## [What you will do]
In the entries, take everything from the line containing "This screenshot has height=900, width=900." down to the line containing "at that location.", and change "Describe" to "Identify" while keeping everything else the same. Give back only those lines, and leave the pictures out.

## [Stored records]
──────────

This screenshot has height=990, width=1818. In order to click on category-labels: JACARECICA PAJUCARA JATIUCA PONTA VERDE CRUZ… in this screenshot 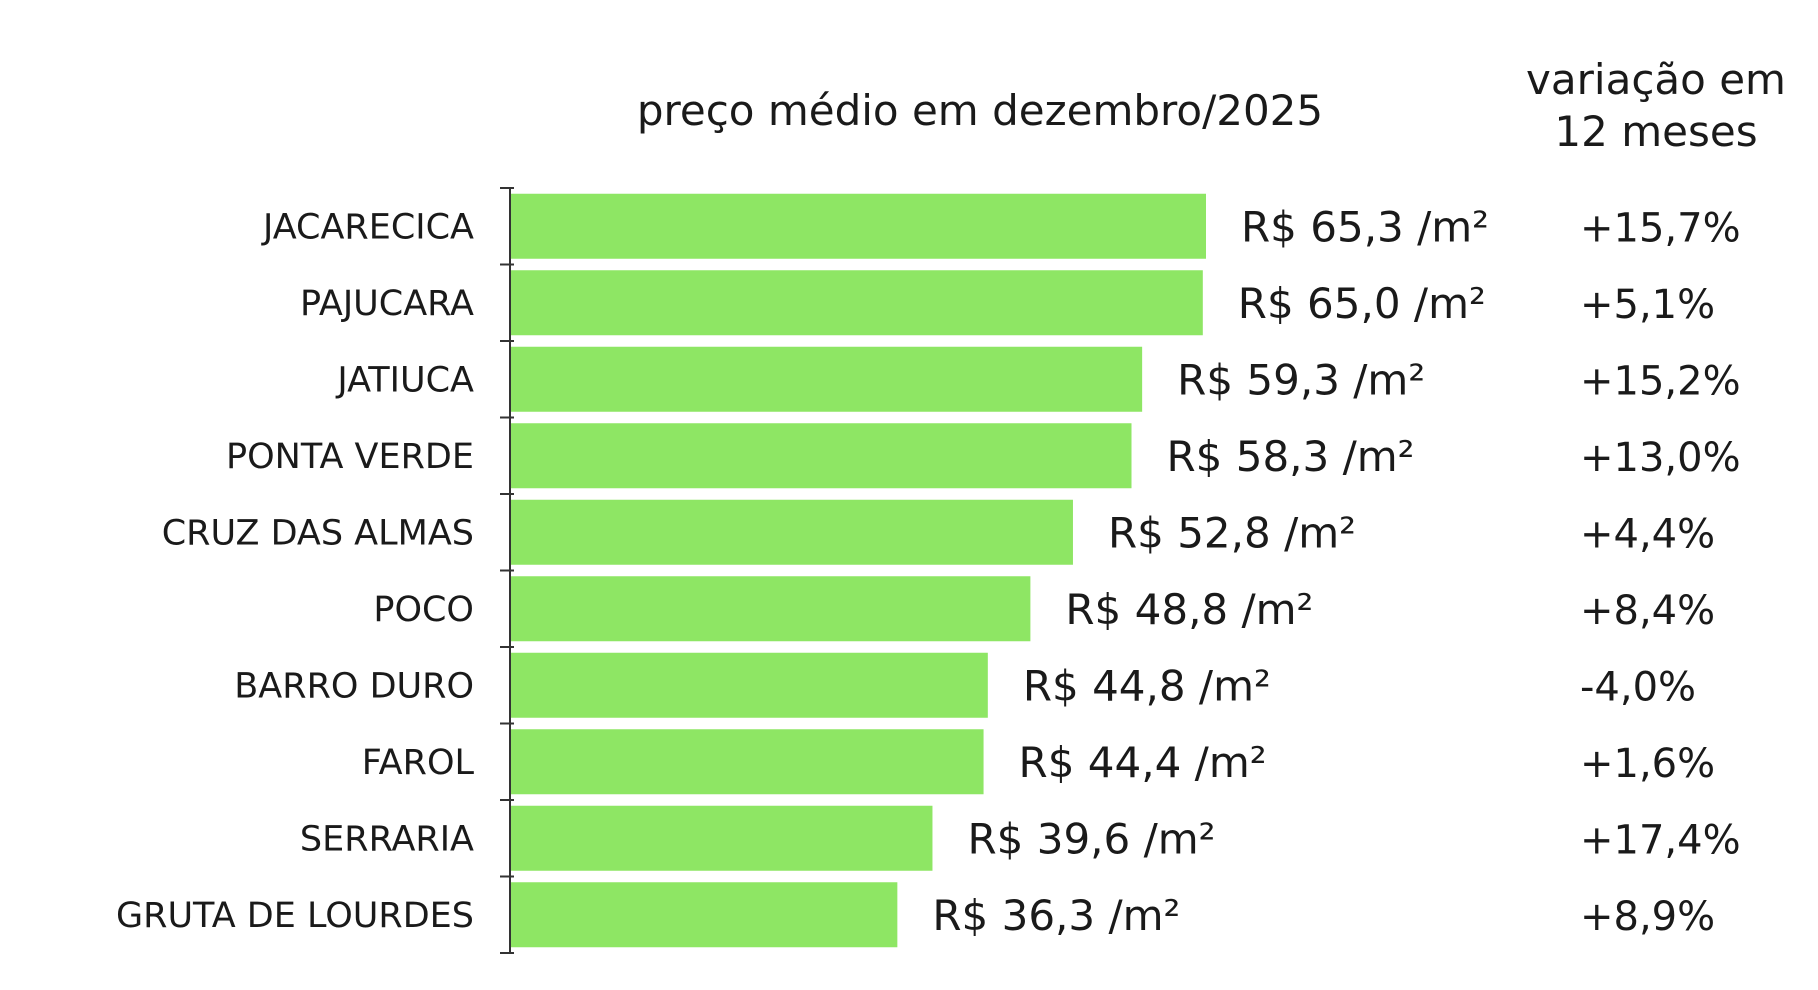, I will do `click(295, 572)`.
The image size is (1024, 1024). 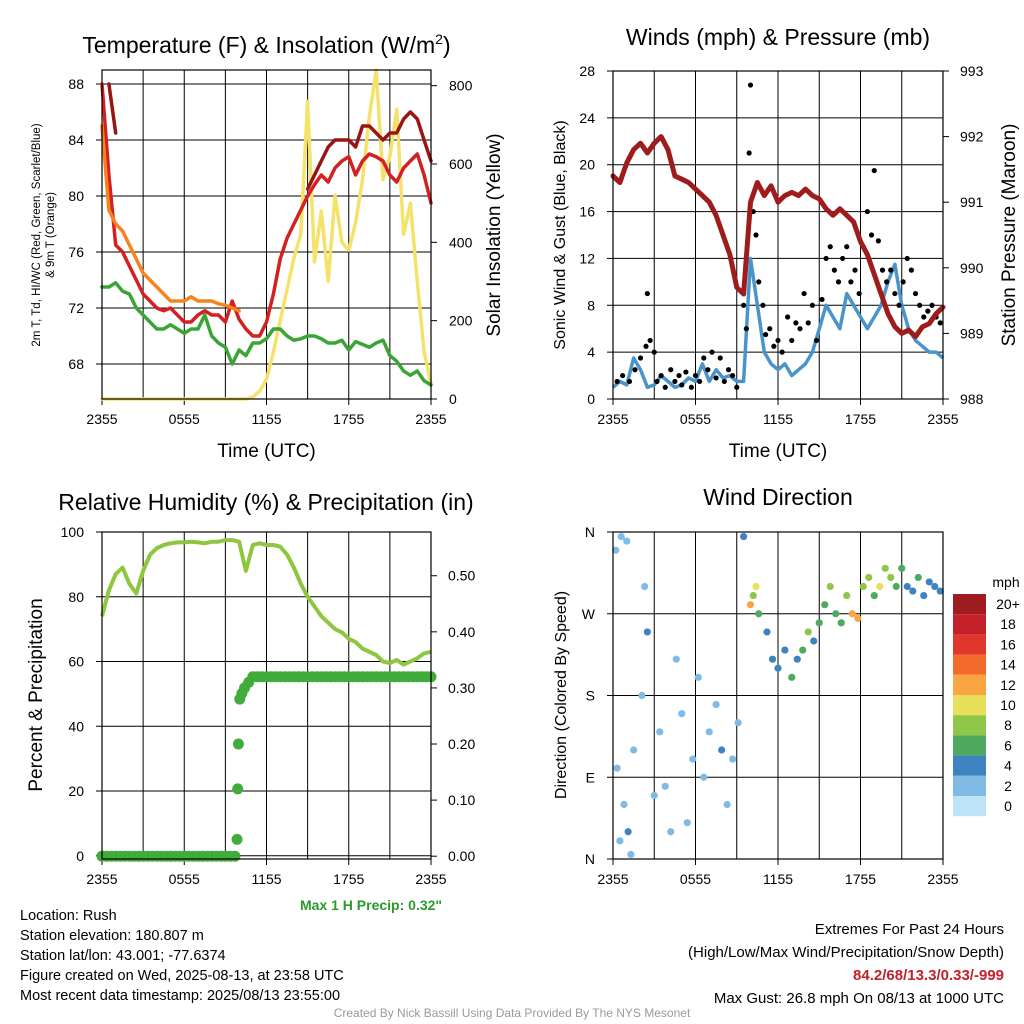 I want to click on temp-xtick-label: 1755, so click(x=348, y=419).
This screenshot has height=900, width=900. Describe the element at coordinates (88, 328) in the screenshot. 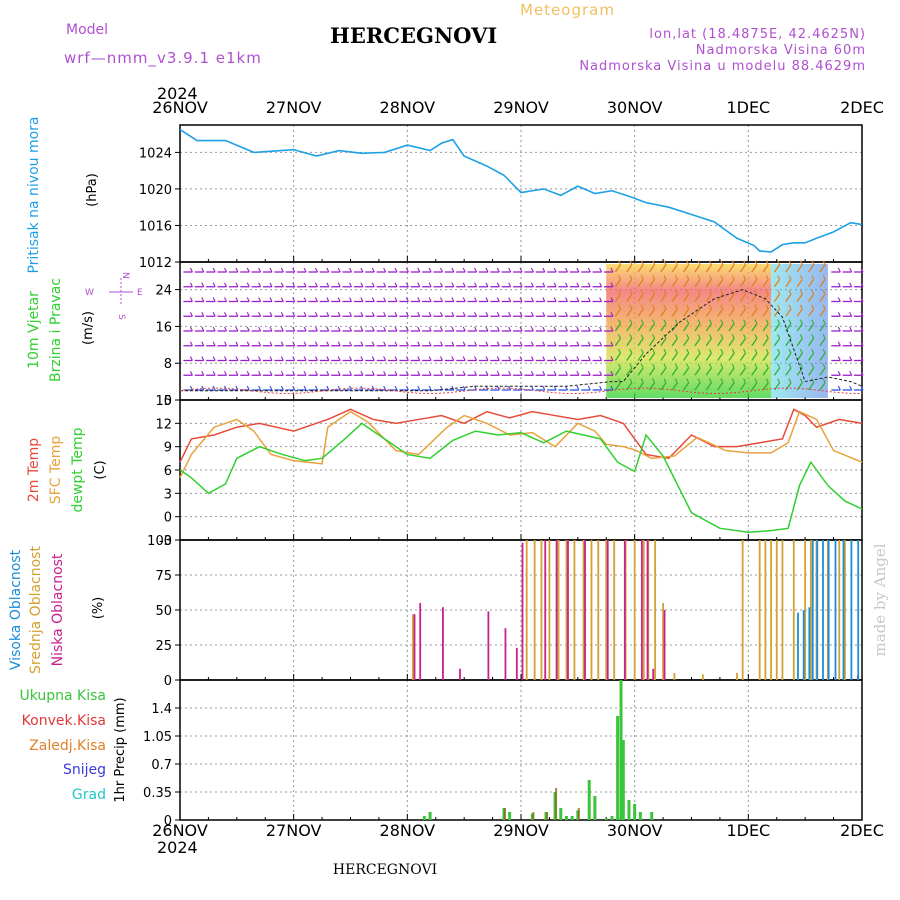

I see `wind-unit-label: (m/s)` at that location.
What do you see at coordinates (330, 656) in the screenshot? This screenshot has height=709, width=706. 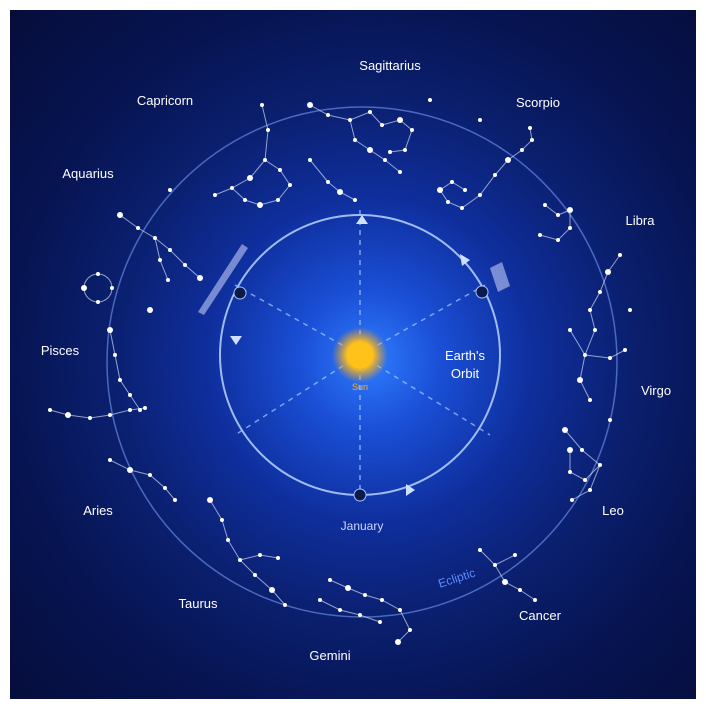 I see `label-gemini: Gemini` at bounding box center [330, 656].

──────────

## [Response for this exercise]
This screenshot has height=900, width=900. Identify the element at coordinates (88, 328) in the screenshot. 

I see `wind-unit-label: (m/s)` at that location.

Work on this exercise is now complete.